The point I'm making is that my mother was very homesick, moved back to the US and my father joined her a year later which I consider quite quick but then their lives were very different and no way could my father move back to the UK without my mum if he wanted to. In addition, in your situation, you may struggle with the adjustment of living in the US - it is not an easy country to live in and costs are very high. It is highly unlikely you will be able to relocate in a year due to the current situation as the economy will be hit and immigration will be very slow. I wish you all the best but please consider all options.

purplecorkheart · 24/04/2020 21:34

You really are worrying me op. You seem almost brainwashed by your husband or almost that you are incapable of independent thought.

You need to get independent legal advice about your situation. Not with your husband.

One issue that may have been already raised but what happens of hisnex wife meets someone else and decides to move state/country a year after all you move over.

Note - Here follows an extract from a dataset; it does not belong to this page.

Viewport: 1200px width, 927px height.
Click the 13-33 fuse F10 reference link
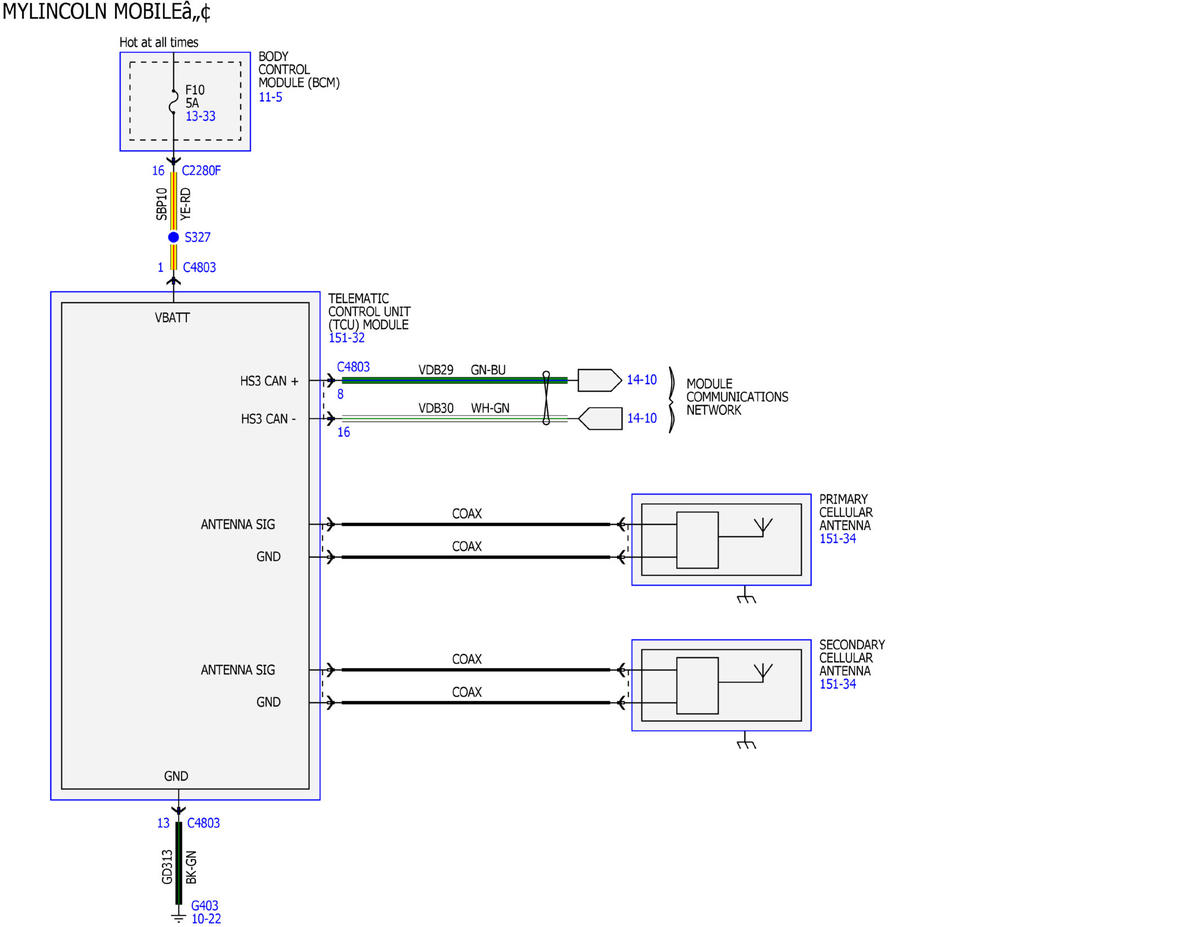(x=201, y=117)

What happens then?

turfsausage · 25/04/2020 01:36

It sounds like you've made up your mind OP, but you're doing a foolish thing. With the benefit of hindsight I'd say that the time to live abroad is pre-kids - try it then to see if u like it. The first time I moved to live abroad, it was to the other side of the world with husband and 2 kids. It's been a year and a half and I really wish I hadn't. I cant get a job, it's boring and rural, miss family and friends, mum is ageing etc etc. Over here my husband has little work income, and few friends or family. It was a really idiotic move on our part and I'm thinking seriously about just coming home on my own, assuming my husband wont let me bring the kids too. (It's too much a controversial topic to actually talk about)
Now, your situation is obviously different as u will have at least 1 job between the 2 of you, and more family there. Its possible however that your partner has a rose tinted view of his home country, which no longer exists. I know mine did, and i was fool enough to fall for it.
What about when you want to come home? You can't.